Aber dies ist eine Stunde der Reflexion, nicht so sehr der gefühlsmäßigen Einstimmung und Übereinstimmung. Natur als Wert: wir wollen uns über einige der Voraussetzungen klar werden, ohne die solche Wert-Setzung kaum zustandegekommen wäre. Mit anderen Worten: unsere Wert-Schätzung der Natur steht vor einem historischen Hintergrund, und erst vor diesem Hintergrund vermögen wir Inhalte und Grenzen dieses Wertes einigermaßen zu erfassen.

- **Gegebene Angaben**:

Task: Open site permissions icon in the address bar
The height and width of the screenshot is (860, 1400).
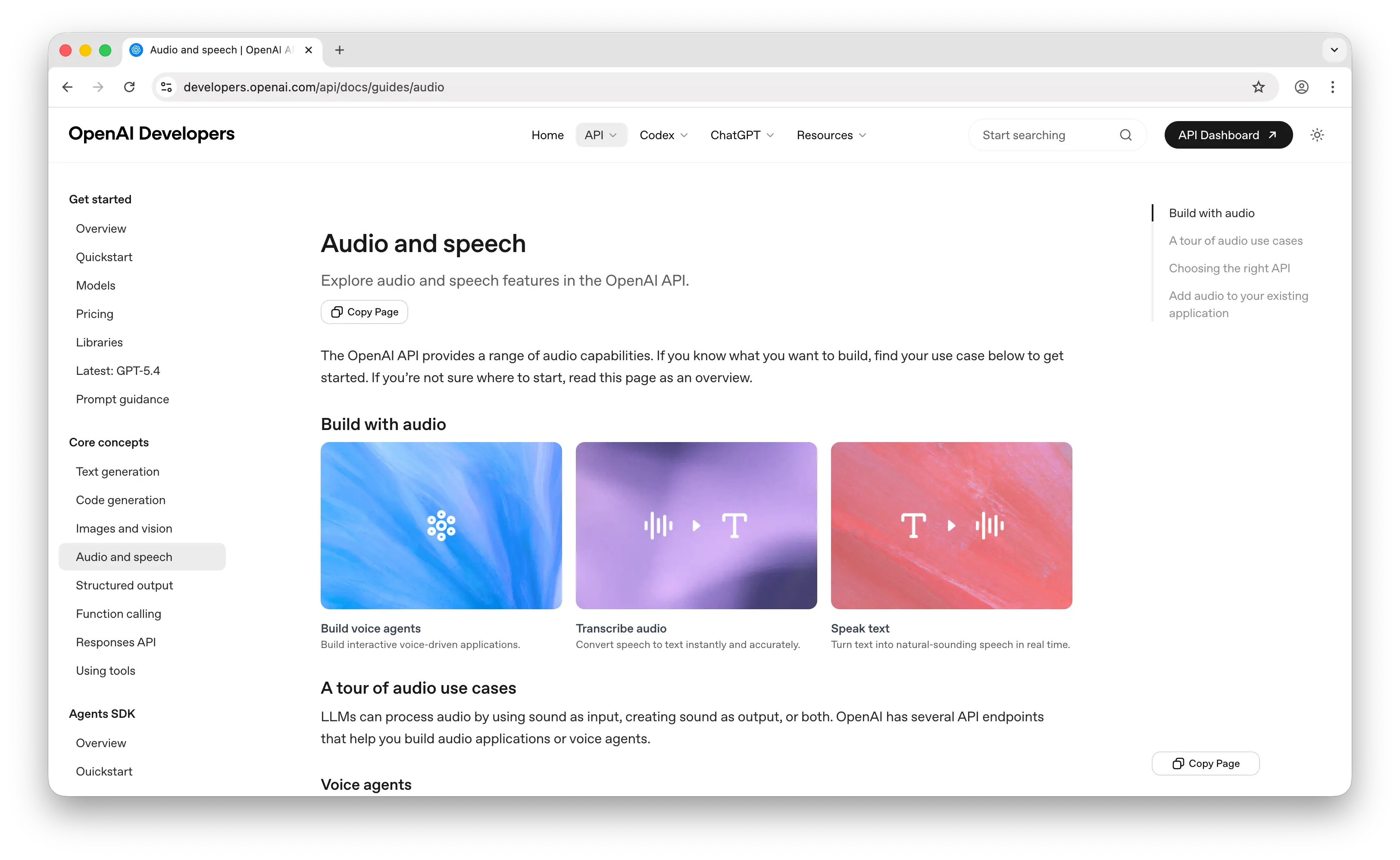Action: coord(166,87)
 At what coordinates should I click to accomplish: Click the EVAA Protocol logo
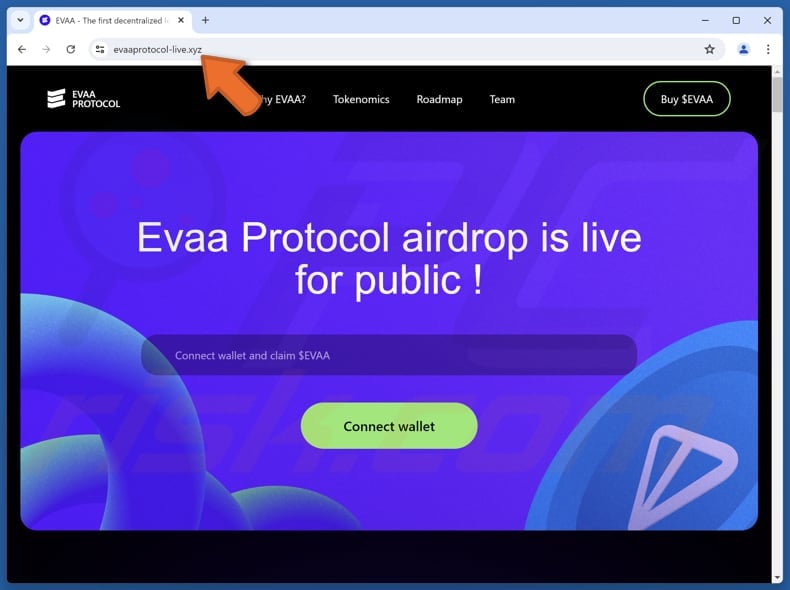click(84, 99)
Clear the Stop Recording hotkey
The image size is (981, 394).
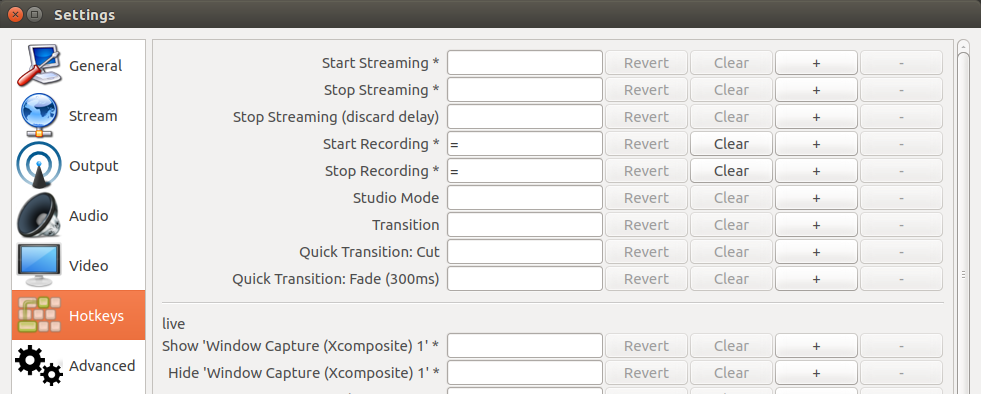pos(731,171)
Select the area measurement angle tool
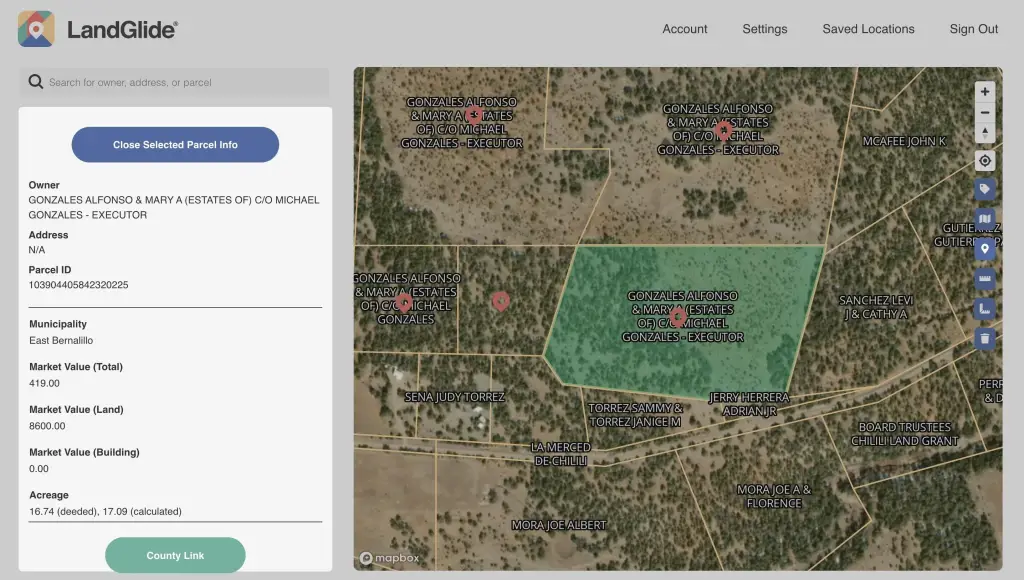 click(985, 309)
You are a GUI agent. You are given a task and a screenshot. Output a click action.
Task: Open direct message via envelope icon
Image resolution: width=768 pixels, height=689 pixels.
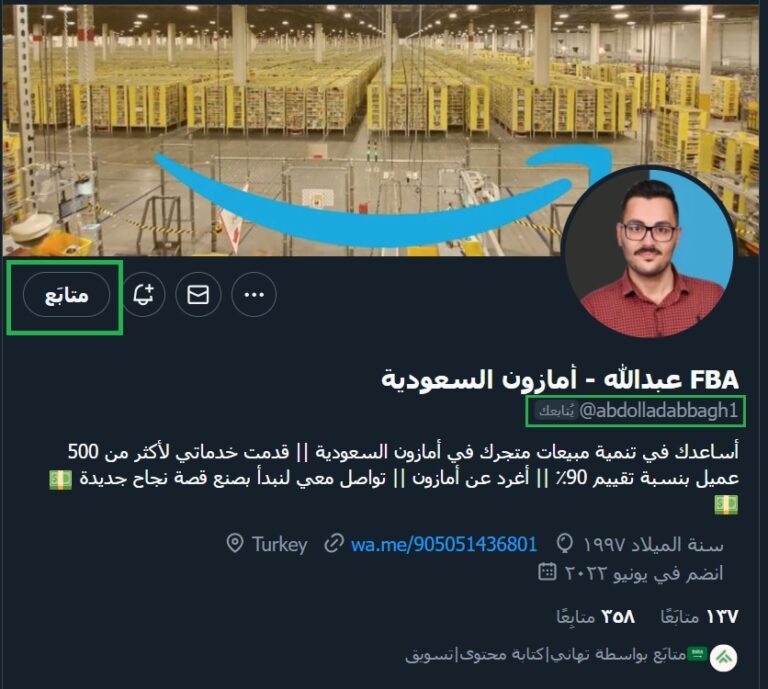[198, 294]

- **Aufgabenstellung**:
Stimmen diese Aussagen mit dem Abschnitt überein? (a) Es geht vor allem um gefühlsmäßige Einstimmung. (b) Unsere Wertschätzung der Natur steht vor einem historischen Hintergrund. (c) Inhalte und Grenzen dieses Wertes lassen sich auch ohne diesen Hintergrund erfassen. Antworte jeweils mit Ja oder Nein und zitiere die entscheidenden Worte des Abschnitts genau.

- **Vollständige Lösung**:
(a) Nein: „Aber dies ist eine Stunde der Reflexion, nicht so sehr der gefühlsmäßigen Einstimmung und Übereinstimmung.“
(b) Ja: „unsere Wert-Schätzung der Natur steht vor einem historischen Hintergrund“
(c) Nein: „erst vor diesem Hintergrund vermögen wir Inhalte und Grenzen dieses Wertes einigermaßen zu erfassen“